*Problem*: Which lines of the entries contain the word "Given"? Please list them.
[Data provided — start]
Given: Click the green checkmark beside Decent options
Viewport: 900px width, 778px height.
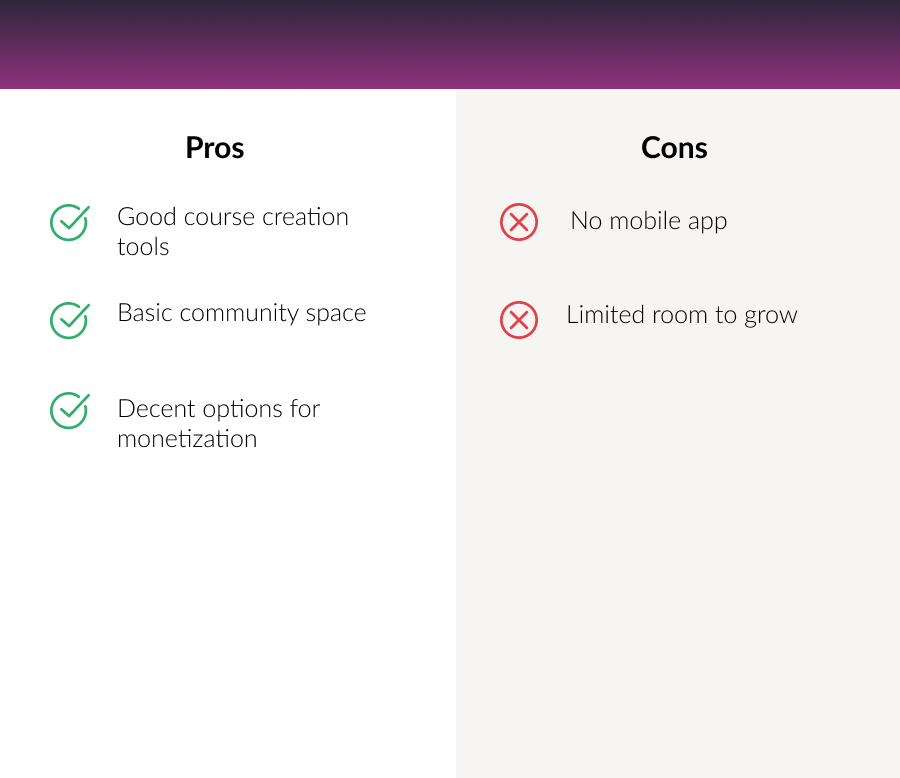Looking at the screenshot, I should (69, 410).
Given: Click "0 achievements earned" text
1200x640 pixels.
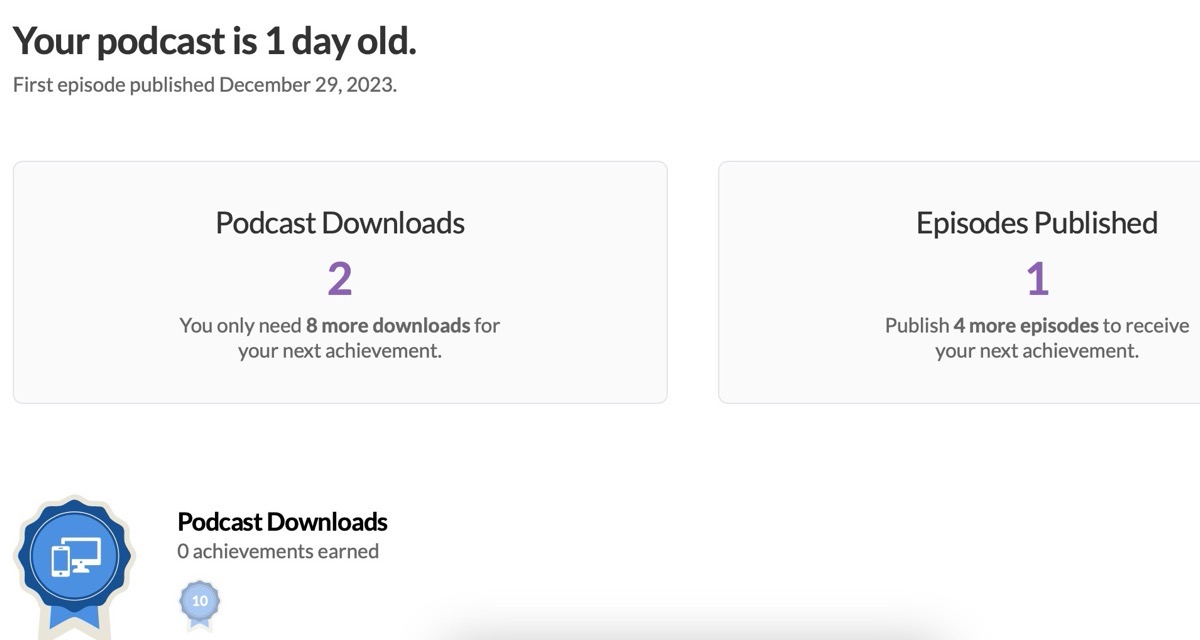Looking at the screenshot, I should 278,551.
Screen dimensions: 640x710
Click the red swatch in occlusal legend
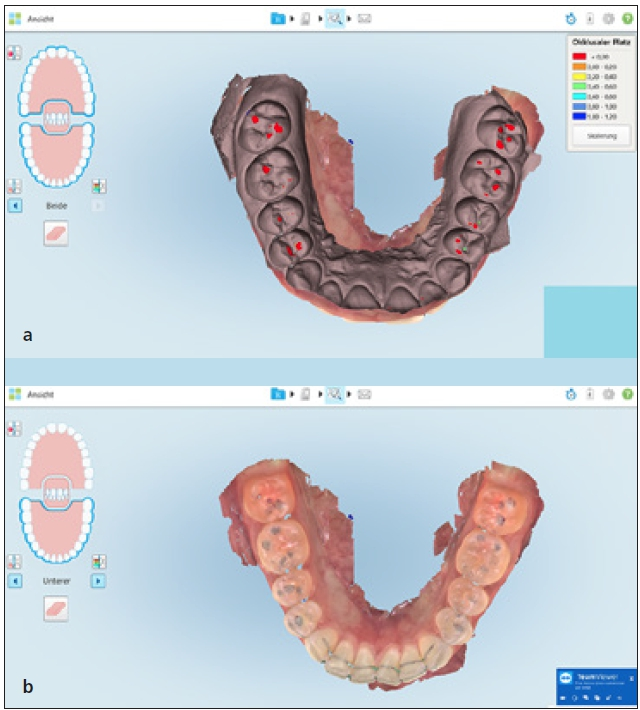point(579,56)
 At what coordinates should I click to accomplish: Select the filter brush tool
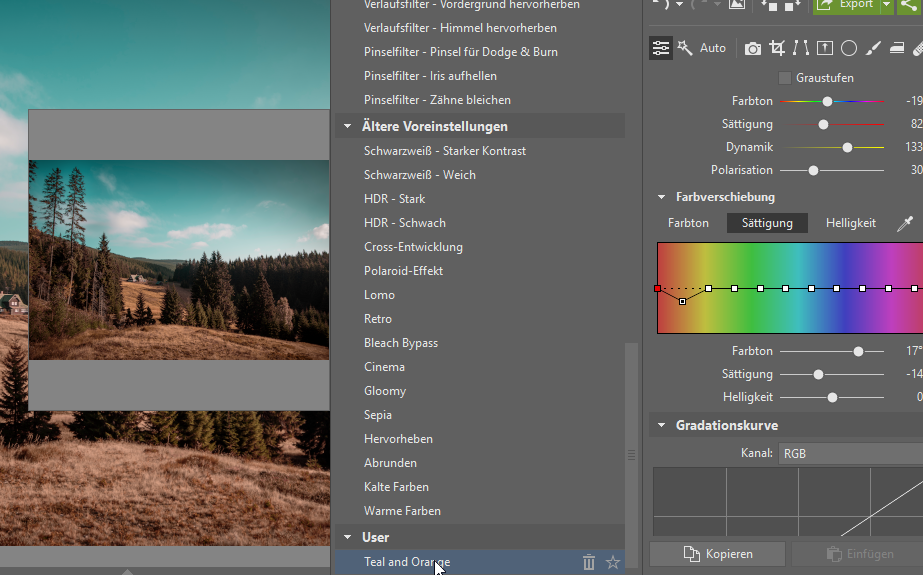pos(873,48)
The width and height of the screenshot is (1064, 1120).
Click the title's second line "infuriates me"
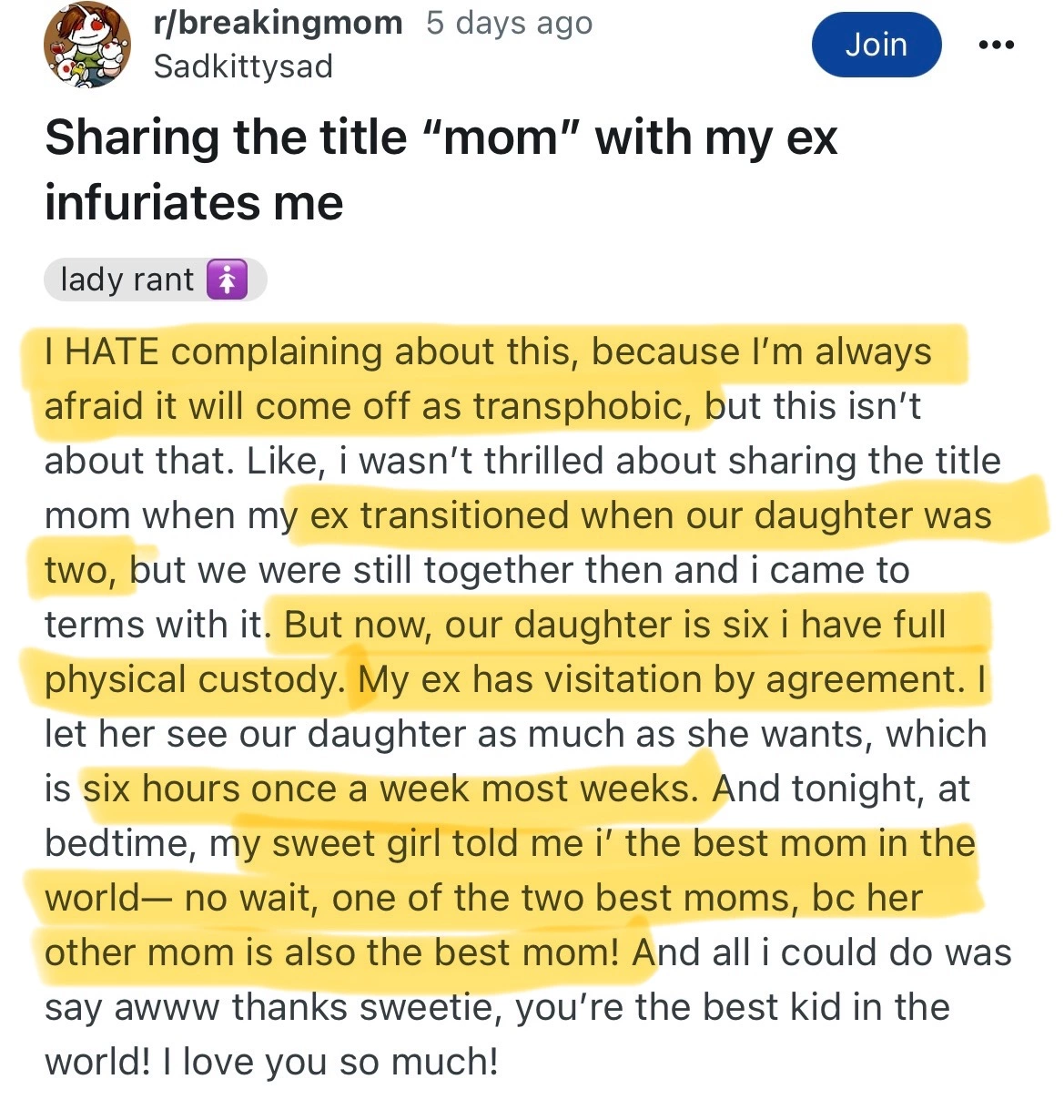tap(194, 202)
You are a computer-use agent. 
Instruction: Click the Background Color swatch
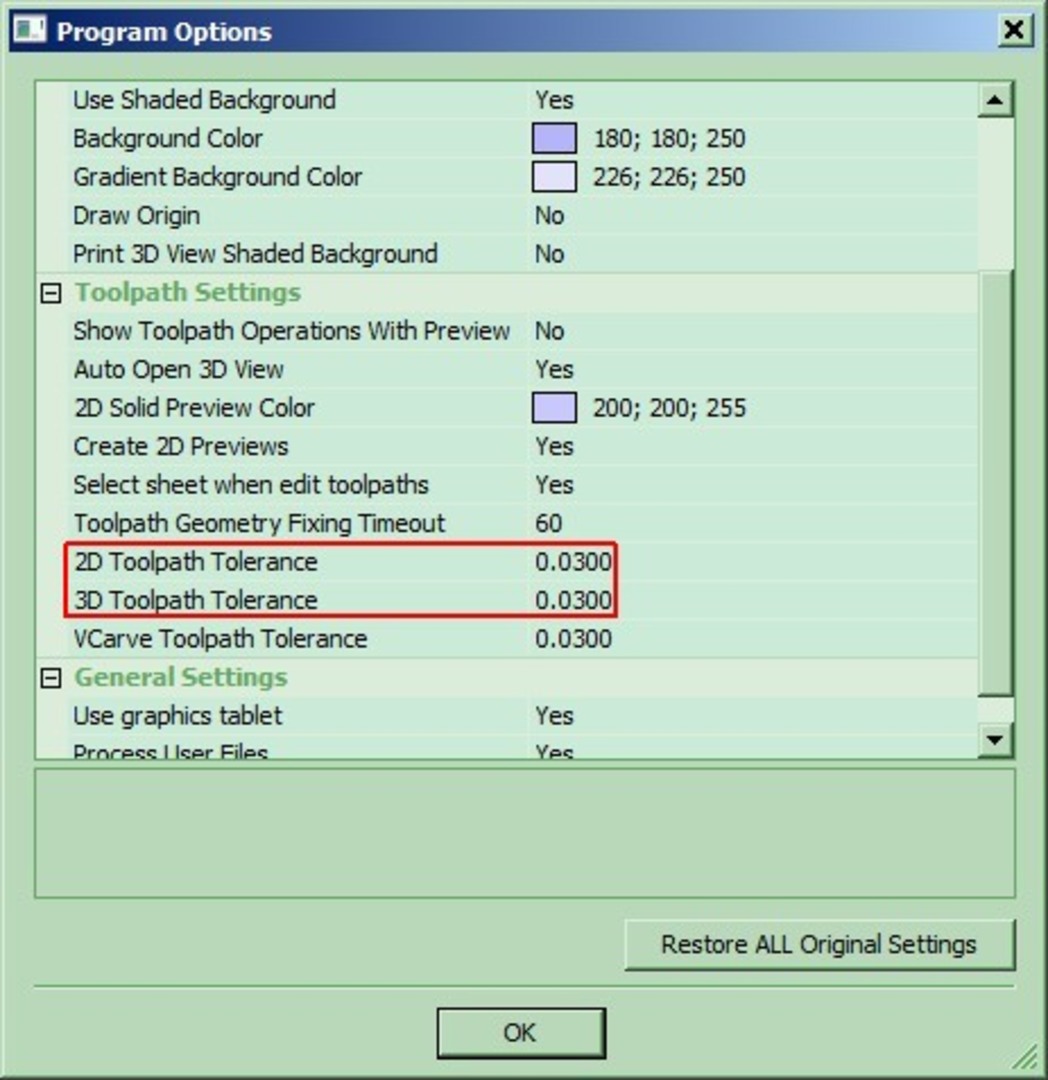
[Data provided — finish]
*Output of the exercise*:
Given: Click the green checkmark beside Decent options
Given: Click "0 achievements earned" text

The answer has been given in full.